● **Gegeven tekst**:
::::::::
Filteren

U kunt filters gebruiken om op te geven welke waarden in een rapport worden opgenomen. U kunt elementen opnemen of uitsluiten met een bijschrift, unieke naam, kenmerk of waarden die overeenkomen met criteria die u instelt. U kunt ook filters maken met MDX-instructies.

De meest algemene toepassing van een filter is het uitsluiten van nulwaarden.

Een andere toepassing is het zoeken of uitsluiten van nulwaarden.

Filters kunnen worden gecombineerd met behulp van de operators AND, OR en NOT, zodat in een rapport bijvoorbeeld waarden tussen 'x' en 'y' en niet lager dan 'z' worden weergegeven.
::::::::
● **Aangeleverde items**:
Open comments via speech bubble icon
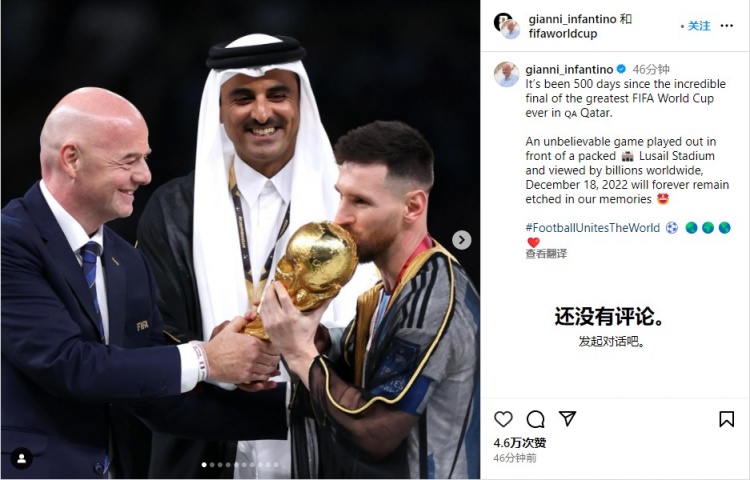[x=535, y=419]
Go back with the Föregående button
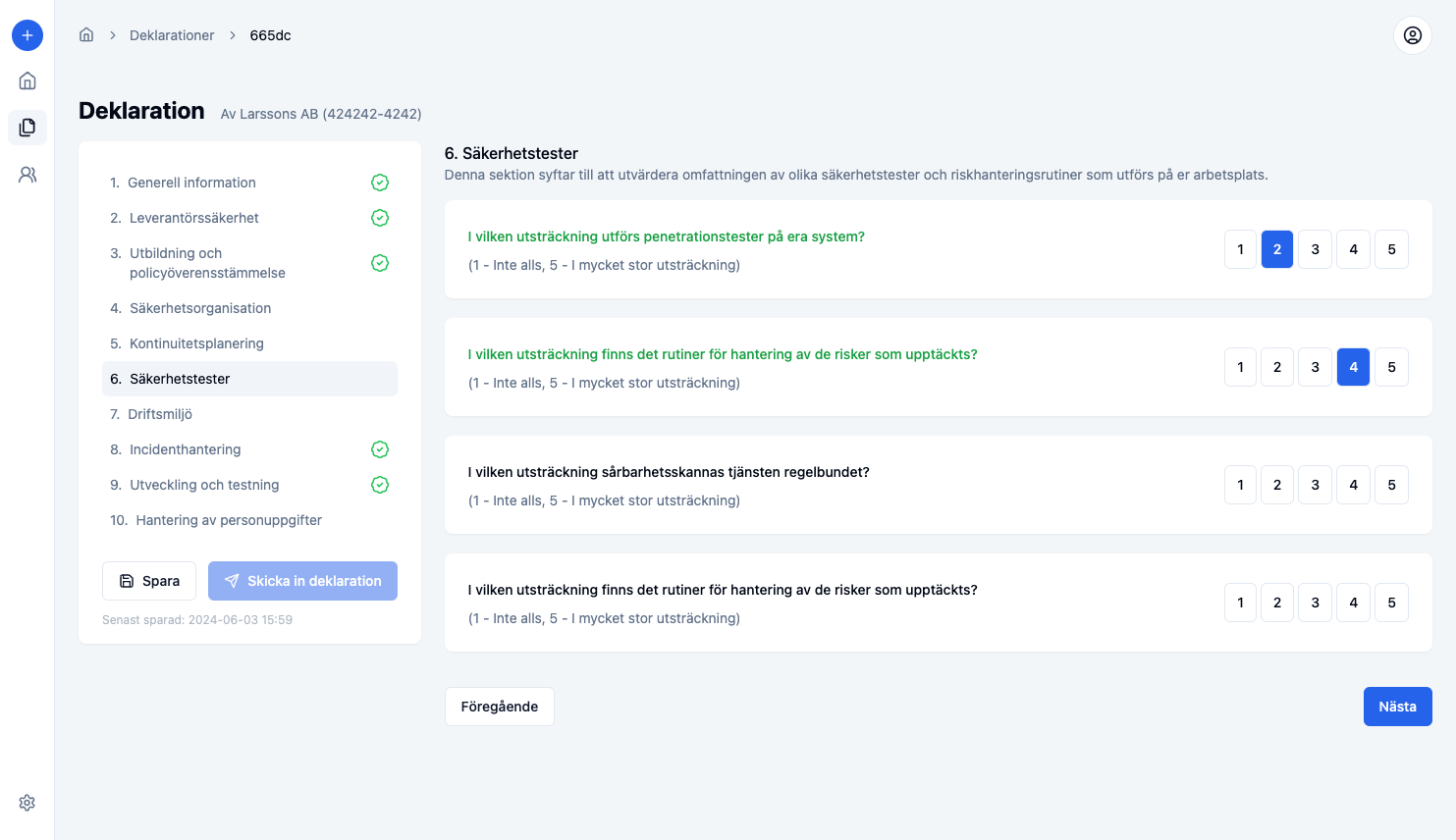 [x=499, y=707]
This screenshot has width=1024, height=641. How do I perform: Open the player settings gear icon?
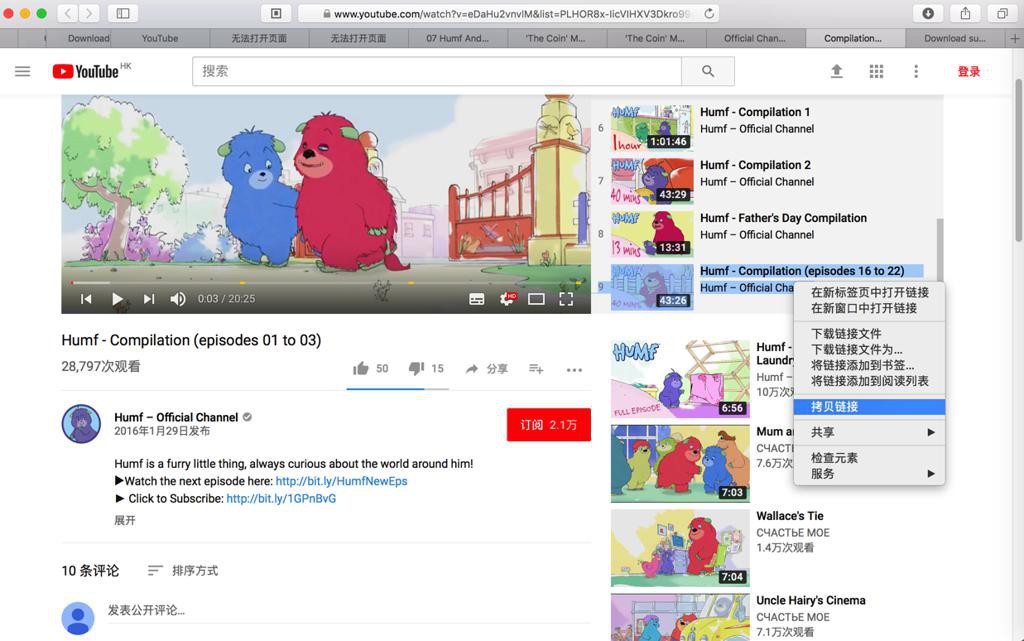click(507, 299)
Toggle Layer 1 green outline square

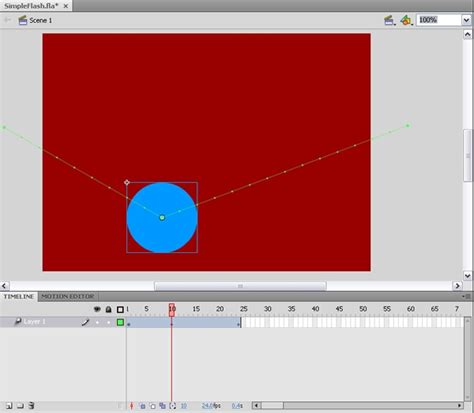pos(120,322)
::::::::
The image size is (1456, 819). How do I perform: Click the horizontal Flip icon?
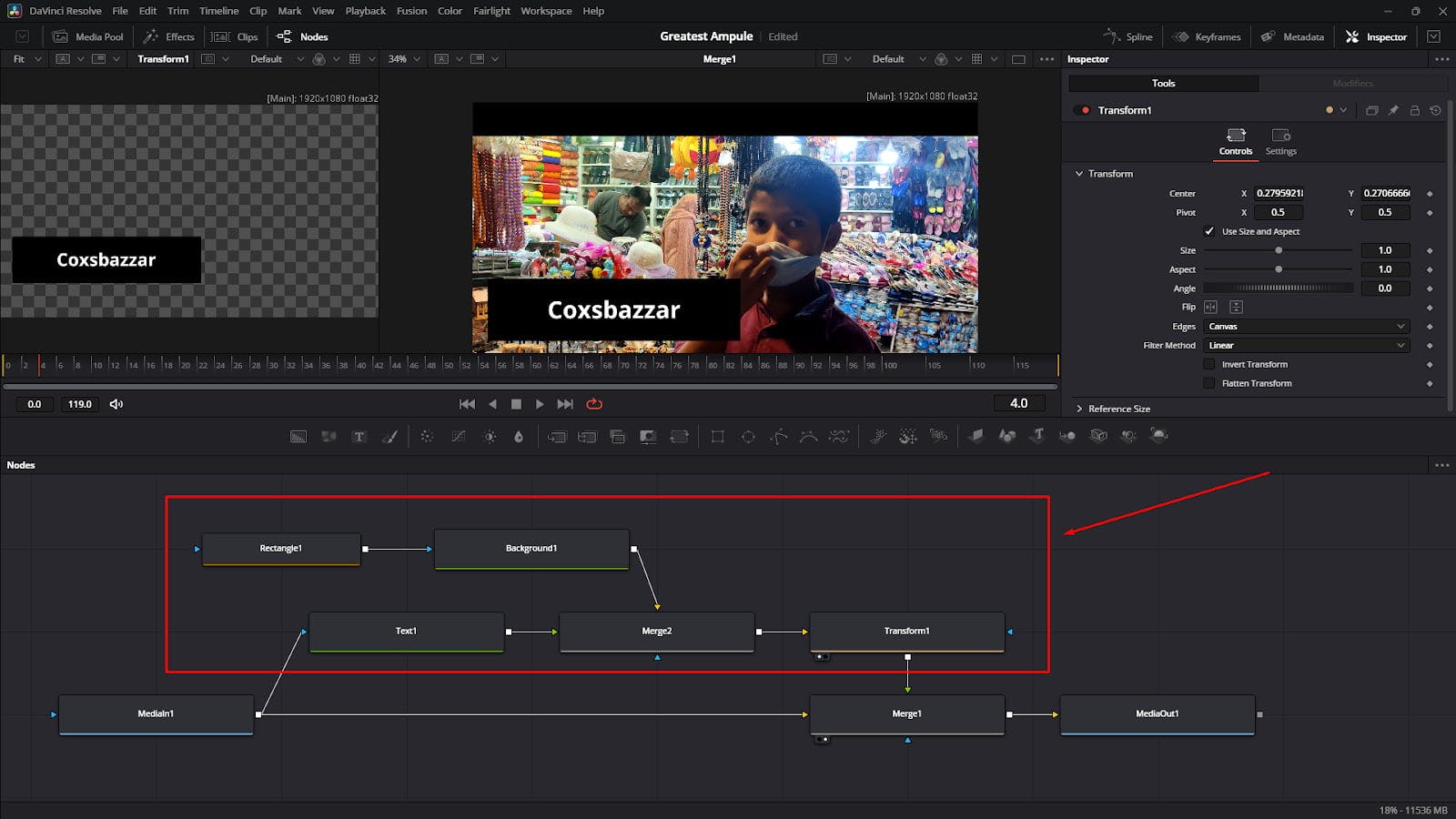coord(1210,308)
::::::::
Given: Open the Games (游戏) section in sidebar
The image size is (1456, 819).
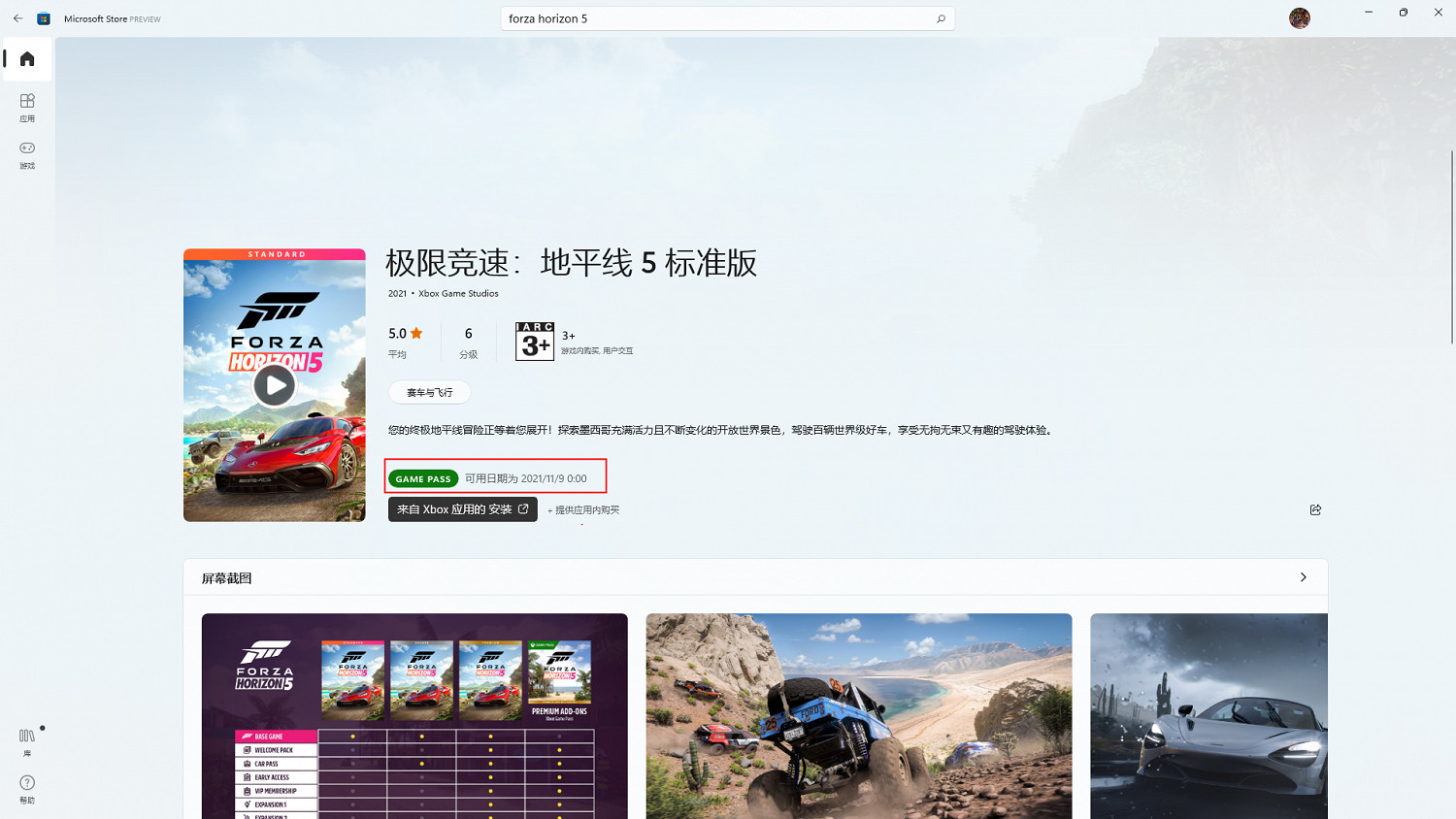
::::::::
● **Opdrachten**:
**A.** Wat bereik je volgens de tekst over filteren door filters te combineren met de operators AND, OR en NOT?
**B.** Hernoem in de tekst over filteren "rapport" tot "overzicht". Geef het stuk dat begint bij de woorden "U kunt filters" en stop na "dan 'z' worden weergegeven.".

● **Antwoorden**:
**A.** Door filters met AND, OR en NOT te combineren, kan een rapport bijvoorbeeld waarden weergeven die tussen 'x' en 'y' liggen en niet lager zijn dan 'z'.

**B.**
U kunt filters gebruiken om op te geven welke waarden in een overzicht worden opgenomen. U kunt elementen opnemen of uitsluiten met een bijschrift, unieke naam, kenmerk of waarden die overeenkomen met criteria die u instelt. U kunt ook filters maken met MDX-instructies.

De meest algemene toepassing van een filter is het uitsluiten van nulwaarden.

Een andere toepassing is het zoeken of uitsluiten van nulwaarden.

Filters kunnen worden gecombineerd met behulp van de operators AND, OR en NOT, zodat in een overzicht bijvoorbeeld waarden tussen 'x' en 'y' en niet lager dan 'z' worden weergegeven.